La nécessité de renforcer le service social

Cela dit, la question de l'accessibilité des psychologues pose un grand problème. D'abord, ce problème d'accessibilité peut s'expliquer par le nombre très limité de spécialistes. Dr Malick Ndiaye précise : “Je n’ai pas les statistiques, mais c’est un nombre très très faible, dans la mesure où si vous faites le tour dans les hôpitaux, vous vous rendrez compte que beaucoup d’entre eux n’en ont pas. Il y a juste quelques cliniques qui en disposent à Dakar. À l’intérieur du pays, ce sont nos collègues, psychologues conseillers en orientation scolaire et professionnelle qui offrent des services de soutien psychosocial aux populations, dans la mesure où il n’y a pas de psychiatres, pas de psychologues cliniciens. Et les psychologues conseillers, comme on les appelle, sont trop submergés par le travail d’écoute, d’accompagnement et d’orientation du monde scolaire, que la possibilité qui leur est offerte de participer à cette mission de santé communautaire est très faible.”

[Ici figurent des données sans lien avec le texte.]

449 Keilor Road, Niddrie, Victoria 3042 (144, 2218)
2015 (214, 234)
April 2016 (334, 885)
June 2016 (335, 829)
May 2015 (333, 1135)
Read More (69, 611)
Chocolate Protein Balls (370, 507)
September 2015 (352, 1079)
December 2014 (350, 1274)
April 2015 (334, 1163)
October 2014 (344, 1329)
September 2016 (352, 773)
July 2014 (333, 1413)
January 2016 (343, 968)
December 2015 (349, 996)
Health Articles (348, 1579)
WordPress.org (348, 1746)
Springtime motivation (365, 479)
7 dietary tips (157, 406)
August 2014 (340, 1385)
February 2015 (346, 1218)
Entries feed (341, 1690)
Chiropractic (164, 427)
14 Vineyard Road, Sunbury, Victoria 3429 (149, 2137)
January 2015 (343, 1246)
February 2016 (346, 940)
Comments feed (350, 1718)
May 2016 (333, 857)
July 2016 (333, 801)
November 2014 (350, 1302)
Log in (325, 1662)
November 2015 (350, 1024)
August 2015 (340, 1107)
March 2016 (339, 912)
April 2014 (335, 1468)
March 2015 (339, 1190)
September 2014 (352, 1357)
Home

Par rapport au coût excessif présumé des services du psychologue, il rétorque : “C’est une idée erronée que de faire croire que les psychologues sont difficiles d’accès, parce qu’ils sont chers. Si vous devez payer 20.000 francs pour consulter un gynécologue, vous devez être capables de payer 20.000 pour consulter un psy. Si vous payez 20.000 chez un pédiatre pour votre enfant, vous devez pouvoir le faire pour qu’il soit accompagné par un psy. Maintenant, le problème, c’est que la prise en charge ne se fait pas en une séance…. C’est tout un processus et c'est peut-être pourquoi cela peut nécessiter certains frais. Mais c'est comme dans n'importe quelle thérapie.”

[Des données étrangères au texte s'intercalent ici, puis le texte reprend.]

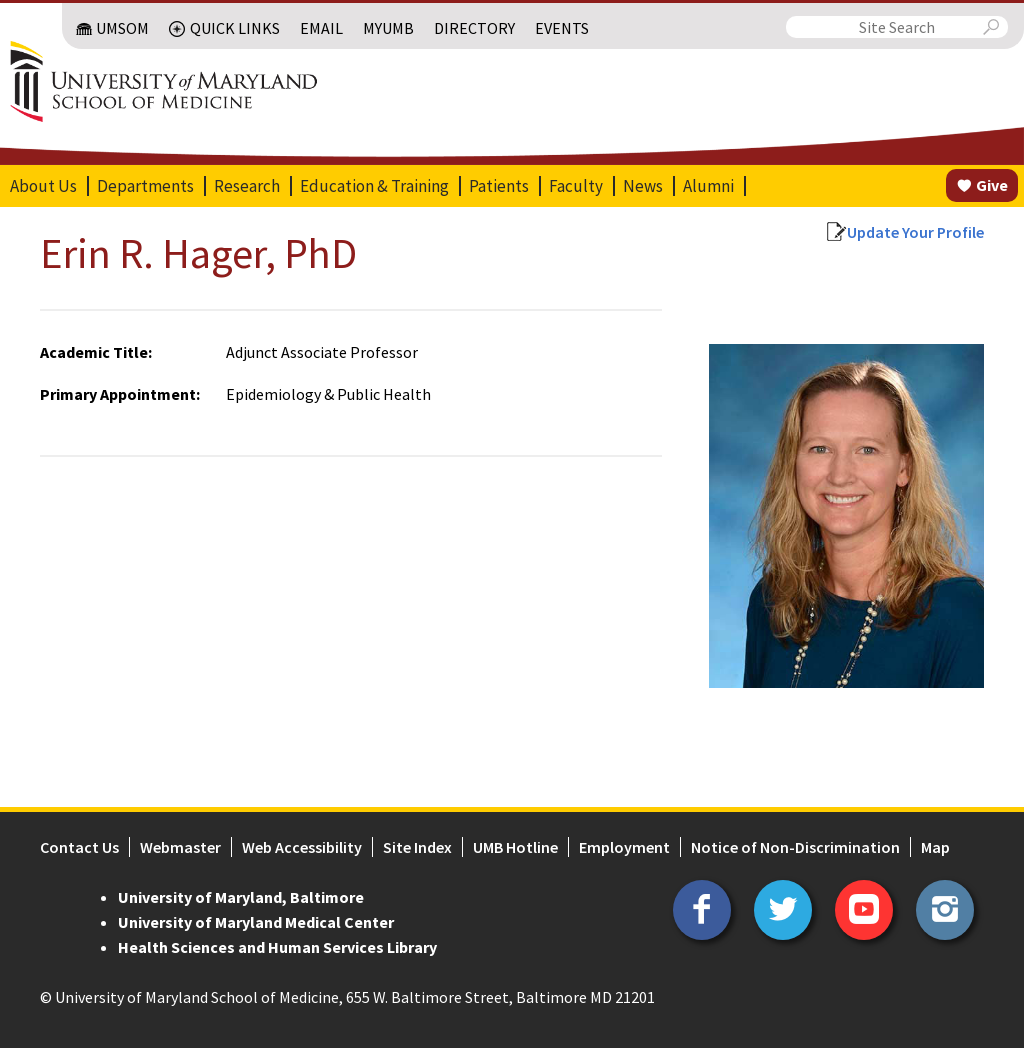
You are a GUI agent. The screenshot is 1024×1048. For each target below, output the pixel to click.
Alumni (708, 186)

Revenant sur la gestion de ce genre de pathologie en milieu universitaire, Monsieur Ndiaye a insisté sur la nécessité de renforcer le service social, pour faire face aux besoins dans les universités surpeuplées. “Les services administratifs et techniques sont submergés. Aujourd’hui, il est plus d’actualité d’étoffer les services sociaux en service d’accompagnement psychosocial en milieu universitaire. Cela veut dire qu’il faut une équipe de travailleurs sociaux et une équipe de psychologues”, diagnostique-t-il, tout en soutenant que ce service devrait aussi être élargi à l'école. Selon lui, une bonne partie des problèmes qui arrivent à l'université aurait pu être prise en charge par les travailleurs sociaux. Il regrette : “Le service social scolaire est presque mort. Il n’y a presque plus d’assistance sociale dans nos lycées ; on en compte du bout des doigts. Alors qu’il y a 25 ans, 30 ans, il y avait des assistants sociaux dans la plupart des lycées. Et cela permettait de gérer certains problèmes. Par exemple, la drogue qui a envahi l’école, le petit banditisme, l’indiscipline et l’incivisme… Les professeurs, non seulement, n’ont pas le temps, mais aussi ils n’ont pas été préparés pour prendre en charge ces types de problèmes.”

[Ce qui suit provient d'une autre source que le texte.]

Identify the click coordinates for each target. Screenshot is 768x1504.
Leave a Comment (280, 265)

De l'avis du spécialiste, “il est grand temps que le service social scolaire revienne pour justement prendre en charge, amortir, voire éliminer certains problèmes”. Interpellé sur les nombreux griefs soulevés par Matar Diagne contre la société, Dr Malick Ndiaye a tenu à faire une forte recommandation. “Il ne faut jamais laisser seule une personne qui souffre. Encore faudrait-il que l’on prête attention à notre entourage. Sommes-nous capables de garder les secrets comme le font les psy et les travailleurs sociaux et de ne jamais les divulguer ? Il faut que l’on prête attention à ces gens qui souffrent en silence, qu'on soit prêt à les aider à relever la tête, pour qu’ils ne sombrent pas dans la détresse, que ce soit une dépression, une crise mélancolique ou un mal irréparable”, a plaidé le psychothérapeute.